¿Cómo investiga Estados Unidos casos de narcotráfico? La explicación del exfiscal Barbosa sobre Petro

El exfiscal Francisco Barbosa explicó en La FM cómo funcionan las investigaciones por narcotráfico en Estados Unidos, después de que The New York Times reportara posibles indagaciones contra el presidente Gustavo Petro. En el sistema estadounidense existe separación de poderes que garantiza independencia judicial, y estas pesquisas se construyen sobre testimonios de narcotraficantes extraditados que colaboran con la justicia. Los procesos pueden incluir múltiples cargos como lavado de activos y corrupción, y avanzan de forma progresiva hasta llegar eventualmente a acusaciones formales.
Las revelaciones del The New York Times sobre posibles investigaciones contra el presidente Gustavo Petro en Estados Unidos han avivado la incertidumbre y el debate sobre hasta dónde llega el alcance de la justicia norteamericana en casos de narcotráfico. Según el reportaje, el mandatario colombiano sería objeto de al menos dos indagaciones en etapas tempranas, adelantadas por fiscales federales en Nueva York con el respaldo de agencias como la DEA y el HSI. Estas investigaciones explorarían posibles conexiones con narcotraficantes y contribuciones ilegales a su campaña presidencial.
Los procesos estarían en manos de las fiscalías de Manhattan y Brooklyn, territorios tradicionales en la persecución del crimen organizado internacional. Hasta el momento no hay claridad sobre si estas pesquisas terminarán generando acusaciones formales contra el presidente.
Fue en el Noticiero de La FM donde el exfiscal Francisco Barbosa destapó las claves de cómo funciona la justicia penal en Estados Unidos frente a estos delitos. Barbosa subrayó que se trata de procesos completamente autónomos que no obedecen a decisiones políticas ni a las relaciones diplomáticas entre gobiernos. En el sistema estadounidense existe una separación de poderes muy rigurosa, lo que significa que la justicia federal actúa con independencia incluso cuando se trata de personajes de alto nivel. Por eso, encuentros o acercamientos entre mandatarios como los que ha tenido Petro con Donald Trump no logran alterar el rumbo de eventuales investigaciones.
Barbosa explicó que estas acusaciones generalmente descansan sobre testimonios de personas procesadas o extraditadas por narcotráfico que deciden ponerse del lado de la justicia a cambio de beneficios en sus condenas, acuerdos conocidos como plea agreements.

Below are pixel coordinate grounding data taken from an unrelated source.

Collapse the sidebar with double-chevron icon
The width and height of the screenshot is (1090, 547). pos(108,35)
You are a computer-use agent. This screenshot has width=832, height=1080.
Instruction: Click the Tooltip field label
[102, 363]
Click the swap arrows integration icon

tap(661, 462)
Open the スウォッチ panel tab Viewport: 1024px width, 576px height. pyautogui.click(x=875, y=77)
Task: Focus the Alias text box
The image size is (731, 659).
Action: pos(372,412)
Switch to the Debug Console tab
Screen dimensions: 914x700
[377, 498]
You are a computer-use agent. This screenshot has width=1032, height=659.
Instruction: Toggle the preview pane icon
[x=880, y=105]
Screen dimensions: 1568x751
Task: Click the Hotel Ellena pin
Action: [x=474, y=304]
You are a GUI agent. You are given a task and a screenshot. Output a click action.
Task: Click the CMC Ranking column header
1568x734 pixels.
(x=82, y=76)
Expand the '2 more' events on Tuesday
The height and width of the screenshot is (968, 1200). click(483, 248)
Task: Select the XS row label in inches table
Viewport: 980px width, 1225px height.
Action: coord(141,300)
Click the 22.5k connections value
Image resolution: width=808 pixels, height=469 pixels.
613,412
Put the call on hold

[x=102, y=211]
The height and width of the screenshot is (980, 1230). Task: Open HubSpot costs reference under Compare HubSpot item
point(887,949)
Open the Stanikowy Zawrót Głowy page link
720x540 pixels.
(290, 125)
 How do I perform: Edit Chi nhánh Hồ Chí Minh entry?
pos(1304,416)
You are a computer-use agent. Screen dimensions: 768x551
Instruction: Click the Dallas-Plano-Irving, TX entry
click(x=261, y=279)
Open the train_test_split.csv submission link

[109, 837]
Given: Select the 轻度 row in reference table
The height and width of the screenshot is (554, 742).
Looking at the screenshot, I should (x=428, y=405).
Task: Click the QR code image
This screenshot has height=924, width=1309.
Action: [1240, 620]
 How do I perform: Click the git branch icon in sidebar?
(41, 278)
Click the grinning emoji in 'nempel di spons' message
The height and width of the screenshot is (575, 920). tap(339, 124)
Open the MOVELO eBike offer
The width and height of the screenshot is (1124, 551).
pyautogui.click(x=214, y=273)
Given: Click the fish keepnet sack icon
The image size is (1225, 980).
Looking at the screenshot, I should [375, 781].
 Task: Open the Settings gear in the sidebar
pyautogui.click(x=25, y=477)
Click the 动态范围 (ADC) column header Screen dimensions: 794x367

A través de estos colaboradores, la justicia obtiene información sobre rutas de distribución de droga, movimientos de dinero, reuniones clandestinas y posibles nexos con personajes políticos o institucionales.
El exfiscal también resaltó que el narcotráfico es considerado un delito que cruza fronteras. Esto le permite a Estados Unidos investigar hechos ocurridos fuera de su territorio cuando existen conexiones con su jurisdicción, como el uso del sistema financiero estadounidense o impactos en su seguridad nacional. Por eso las acusaciones no se limitan solo al narcotráfico, sino que pueden incluir lavado de activos, conspiración y corrupción, dependiendo de las pruebas que se logren reunir.
Barbosa advirtió que estos procesos avanzan de manera escalonada. En la fase inicial, como la que se reporta ahora, los fiscales recopilan información y evalúan su solidez. Si hay evidencia suficiente, el siguiente paso es que presenten acusaciones formales ante una corte federal.
Mientras tanto, el caso continúa generando tensión y expectativa, no solo por sus implicaciones legales sino por el peso que podría tener en las relaciones entre Colombia y Estados Unidos.